# Start of Text segment

Ride the Ducks
- Ride the Ducks logo
- Type: Subsidiary
- Industry: Tourism
- Founded: Branson, Missouri, 1977 (49 years ago)
- Founder: Robert McDowell
- Fate: Permanently shut down (except for Guam)
- Headquarters: Atlanta, Georgia, United States
- Services: Duck tours
- Parent: Ripley Entertainment Baldgya Group (Guam Operations)

= Ride the Ducks =

Former duck tour operator

Ride the Ducks was a national duck tour operator and eponymous tourist attraction in some parts of the United States and Guam. It made use of amphibious vehicles, nicknamed "ducks", to provide tours of cities by boat and by land.

Ride the Ducks was purchased by Herschend Family Entertainment Corporation in 2004. Herschend sold a majority interest in the company to an independent investor in 2012. The Branson operation was sold to Ripley Entertainment in December 2017. In 2019 Ripley announced that Ride The Ducks in Branson would be permanently shut down and replaced by another attraction due to the July 2018 accident on Table Rock Lake where 17 people drowned. In 2025, a new attraction unrelated to Ride the Ducks or Ripley called "Branson Duck Tours" began operation. According to their website, they use modern floating amphibious vehicles for their tours, which are much safer due to their buoyancy, stability, and larger passenger escapes.

==Operations==
The company used custom-built amphibious vehicles based on the DUKW amphibious vehicle design from World War II known as "truck ducks", while some used an original DUKW chassis extended to fit them, known as "stretch ducks". All incorporated advances in marine design and safety. Drivers were certified by the Coast Guard and held commercial drivers' licenses, and all vehicles were equipped with personal flotation devices. The company had also manufactured vehicles for other duck tour operators.

# End of Text segment
# Start of Given data

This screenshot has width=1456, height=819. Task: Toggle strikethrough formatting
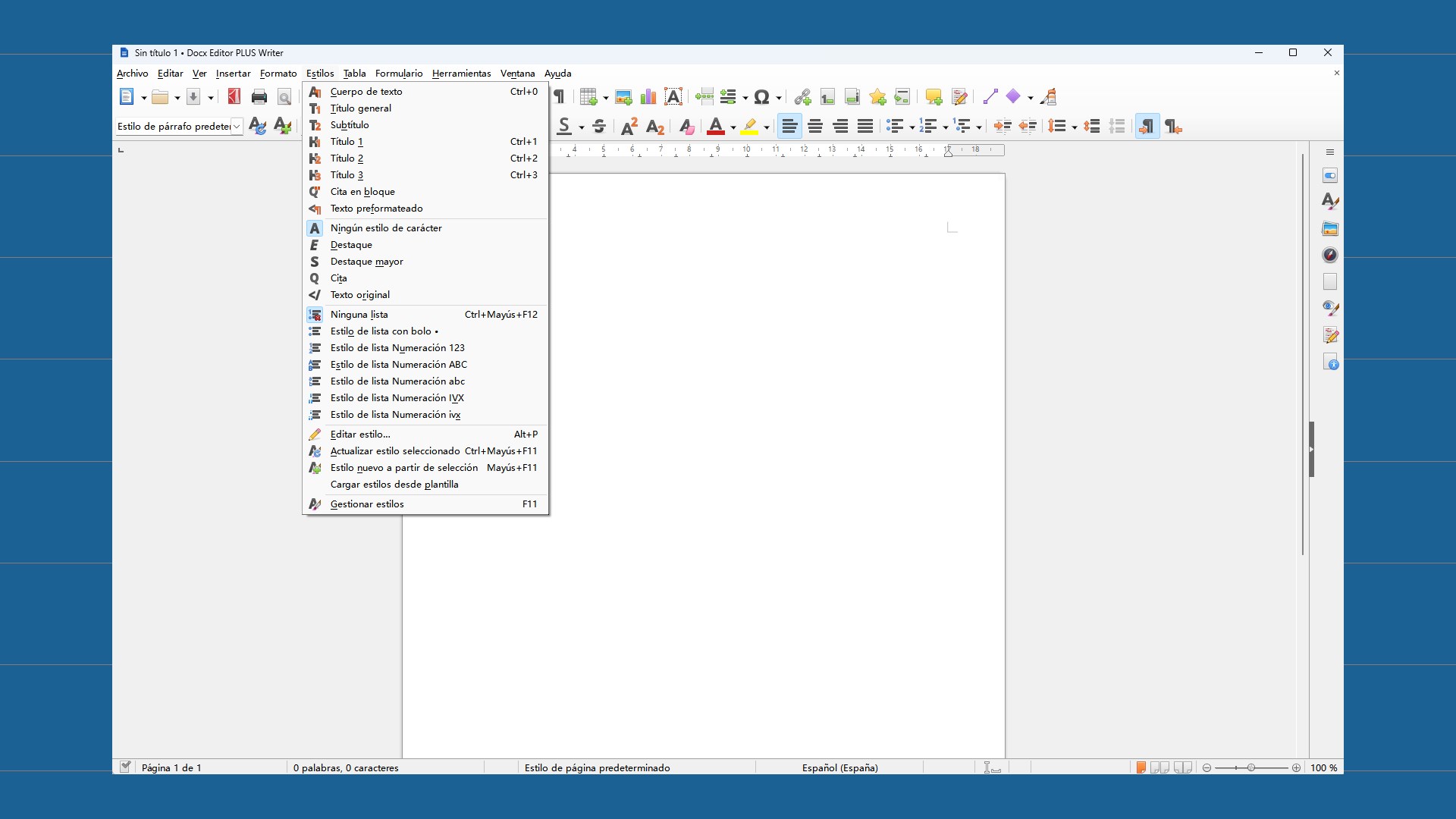599,127
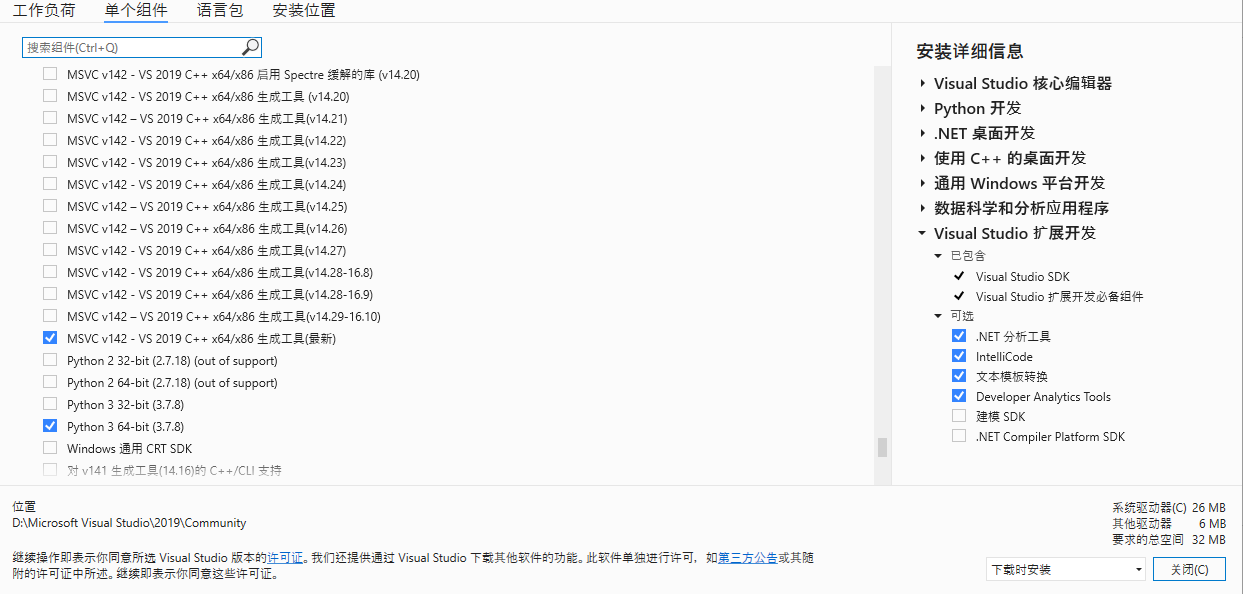
Task: Click inside the 搜索组件 search field
Action: coord(130,46)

# End of Given data

## Short task
Using the Ride the Ducks text above, say whether each statement agrees with it, answering yes or no and quoting the words that decide it. 1. Herschend Family Entertainment Corporation bought Ride the Ducks in 2004. 2. Branson Duck Tours is operated by Ripley Entertainment. 3. The company's drivers held Coast Guard certification.

## Answer to this exercise
1. Yes: "Ride the Ducks was purchased by Herschend Family Entertainment Corporation in 2004."
2. No: "a new attraction unrelated to Ride the Ducks or Ripley called "Branson Duck Tours""
3. Yes: "Drivers were certified by the Coast Guard"